Designer Ingo Maurer lights up the world with his lamps

An A to Z guide to Salone del Mobile—comprising the faces, places and trends of one of the world’s biggest design fairs, Salone del Mobile Milano. Today's highlight is I for Ingo Maurer.
Lighting Design Ideas by Designer Ingo Maurer | AD India
"Ringelpiez"

His handsome, aquiline face lighting up in greeting, Ingo Maurer, aged 85, took his stand at Salone this year. Behind him, a galaxy of ‘Flying Disc' lights hurtled through space. ‘Walking in the Rain', a strange little floor lamp from the MaMo Nouchies collection—a paper-clad version of a Japanese fisherman's cape—waddled on red feet; and ‘Eclipse Ellipse', a small moon wall-light with magnets, allowed passers-by to position their own shadows.

Like the Wizard of Oz, Maurer uses smoke and mirrors—even shattered white porcelain plates, such as his ‘Porca Miseria!' pendant—to act as reflectors and to beam light every which way. As he says, “For 51 years I have been blessed to work with a non-existing material: light.”

Not just new products, but also lighting projects in 2016 put his name in lights outside his new showroom in São Paulo. Inside Estudio Brasil, the rippling ‘Golden Ribbon' glowed above his cracked dinosaur's egg emitting light. Also last year, in Milan, he lit up in crimson the Torre Velasca tower—designed in 1952 by BBPR architects, and currently having a fashionable revival—for the Audi City Lab exhibition during Milan Design Week.

Maurer's fame grew in the 1980s, when he strung up the ‘YaYaHo' light—little spots on trapeze-like cables, powered by the same low voltage as a train set so that you could move them. Playfulness masks his technical skill to bring light to your fingertips. “As a child, I wanted to be a juggler, or a rope dancer,” he says, engagingly. “Balance is as important as playing. My dream was that the local circus in Bavaria would hijack me and let me be part of the troupe.”
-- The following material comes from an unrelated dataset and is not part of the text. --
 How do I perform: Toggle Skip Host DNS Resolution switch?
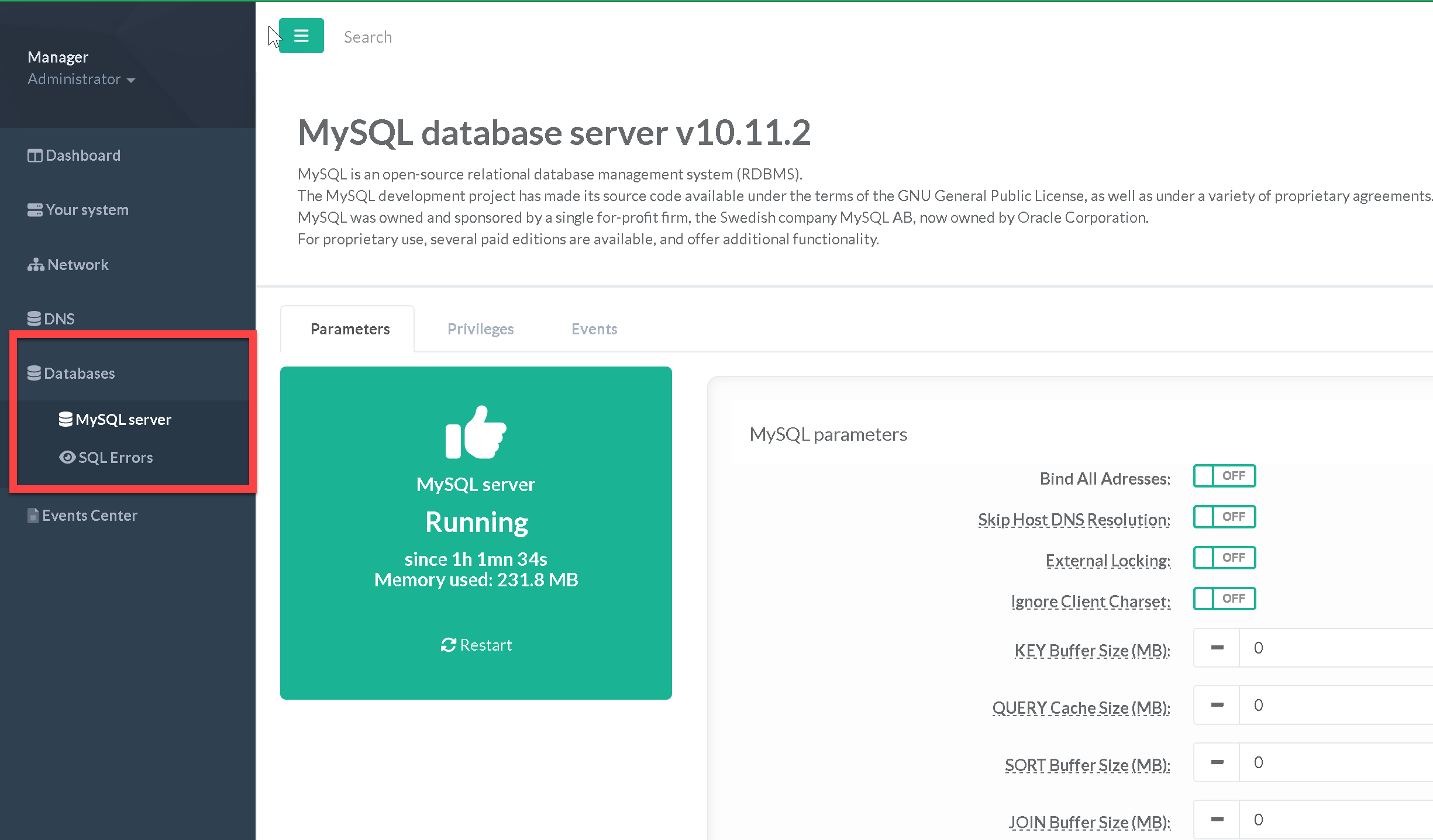click(x=1224, y=517)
Having admired his ‘Birds Birds Birds' chandeliers at the Fondation Cartier in Paris, I bought three of them in 1995 for my Georgian house in Scotland. Each chandelier featured 24 seemingly simple standard light bulbs—in reality, frosted halogen bulbs wired individually to a transformer—set in pairs of goose-feather wings. They arrived in cartridges, along with an installation artist who asked: “Which way do you want them to fly?”
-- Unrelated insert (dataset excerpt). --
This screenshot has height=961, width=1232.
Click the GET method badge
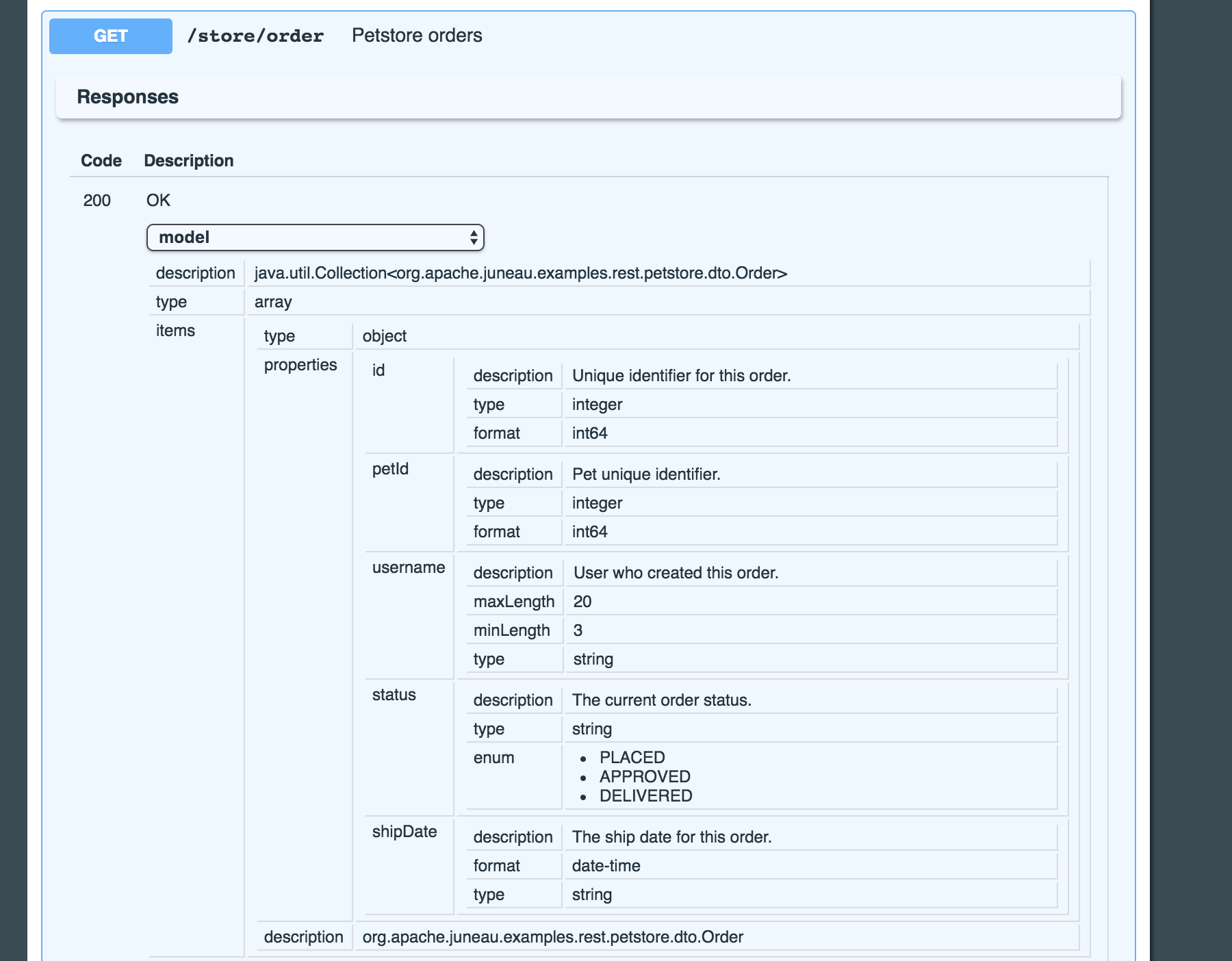tap(110, 36)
In 2009, when EU regulations stopped production of frosted halogen bulbs, at Maurer's annual party during the Milan fair, ‘Birds Birds Birds' defiantly flew in the face of the ban, each one of its 24 unfrosted bulbs cloaked in a condom. So imagine my joy at seeing the recently hatched, smaller ‘Birdie' flying high on LEDs at Ingo Maurer's stand in 2017.